King Ed had 3 very sick Altums left - i was there yesterday and i would be surprised if they survive another day or 2

thanks, i will contact he others and see what their experience is


----------



## Momobobo (Sep 28, 2010)

_The Altums are still alive at King Eds...don't look sickly but stuck in a tank that is only as tall as they are._ 

My bad, didnt notice them. Didnt think those adults looked altum eithier

I imagine most people would keep their altums


----------



## Fishman21 (Apr 26, 2010)

I was referring to the 3 altum babies in the discus rack of tanks. I didn't think the other large WC angels were altums


----------



## bonsai dave (Apr 21, 2010)

i saw them today they are horrible . All there fins are gone . They will be dead by morning.


----------



## Ebonbolt (Aug 12, 2011)

bonsai dave said:


> i saw them today they are horrible . All there fins are gone . They will be dead by morning.


And that's why u never buy any wild caught angels, altum or scalare, that are under 2.5 inches or so; they don't ship well, and most won't survive the trip. The ones that do won't last more than a few weeks. Take pj's Richmond for example, their so called "wild caught" scalars are most likely tank raised, and probably not F1s either. Wild caughts at that size are near impossible, and would DEFINITELY cost more than 7 bucks each.


----------



## Bien Lim (Apr 21, 2010)

they were doing good the first week but some how they started having some fin rot and that was it, there were some left around 3 or 4 which that looks healthy but the fins are all gone



charles said:


> Try giraffee a member here. He was just here last night picking up some jumbo rummynose to go along his 5 out of 6 altum angels from me.
> 
> Perhaps Bizbomb also has a few.
> 
> KingEd also has 9 of them for the longest time there. I heard they are keeping them instead of selling them.


----------



## FishFreaks (May 15, 2011)

i also saw those angels at pj's and laughed when i saw it said wild (as i know that would be so rare at that size and price) and asked where they imported them from and they couldnt say....i would say because their tank raised


----------



## Hi Im Mike (Sep 11, 2011)

What's the difference between tank raised and wild caught autum may I ask?
Do they look different if they are wild caught or...?


----------



## charles (Apr 21, 2010)

BelieveInBlue said:


> And that's why u never buy any wild caught angels, altum or scalare, that are under 2.5 inches or so; they don't ship well, and most won't survive the trip. The ones that do won't last more than a few weeks. Take pj's Richmond for example, their so called "wild caught" scalars are most likely tank raised, and probably not F1s either. Wild caughts at that size are near impossible, and would DEFINITELY cost more than 7 bucks each.

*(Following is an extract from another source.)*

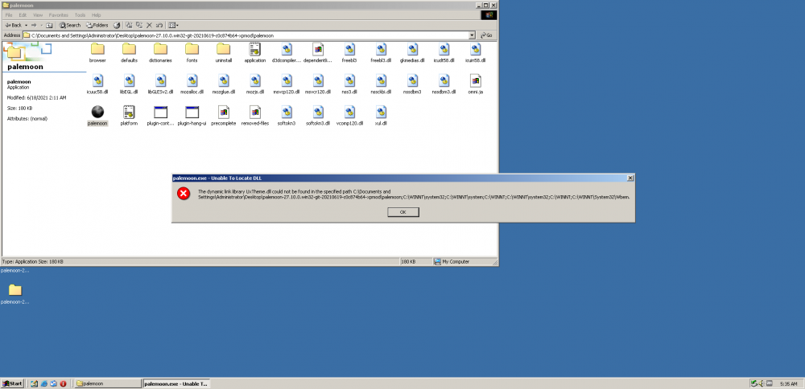Click inside the Address path field
This screenshot has height=389, width=805.
(x=242, y=35)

Why is that? James in Rainforest used to bring in dime size altum angels. He had many good shipment at dime and nickle size. Scalare angel is even stronger than altum angel. Angels in the wild are collected in many different sizes from dime to 4".

Where do you think dime size altum angel comes from? They don't breed in tank. There are only hand full of cases where people accidently breed them.



FishFreaks said:


> i also saw those angels at pj's and laughed when i saw it said wild (as i know that would be so rare at that size and price) and asked where they imported them from and they couldnt say....i would say because their tank raised


Did you ask the manager? I know the manager from the fish department. They actually order fish from another supplier (not myself) and they are pretty good with their fish. The employee will only see the name of the fish and which Canadian importer they ordering from. They will not be able to tell you anything else.

If they are true scalare angel, they are most likely wild.



Hi Im Mike said:


> What's the difference between tank raised and wild caught autum may I ask?
> Do they look different if they are wild caught or...?


I personally haven't seen any tank raise altum. There was some guy who claims he has tanks full of different size altum from dime to adult. But never show a video or photo when the parents are laying eggs or raising babies. Altum angel is such a hard animal to spawn in tank raise environment, you would if someone is so successfully breeding them, with hundreds of them, there will be a photo or video of his own.


----------



## josephl (Apr 21, 2010)

BelieveInBlue said:


> And that's why u never buy any wild caught angels, altum or scalare, that are under 2.5 inches or so; they don't ship well, and most won't survive the trip. The ones that do won't last more than a few weeks. Take pj's Richmond for example, their so called "wild caught" scalars are most likely tank raised, and probably not F1s either. Wild caughts at that size are near impossible, and would DEFINITELY cost more than 7 bucks each.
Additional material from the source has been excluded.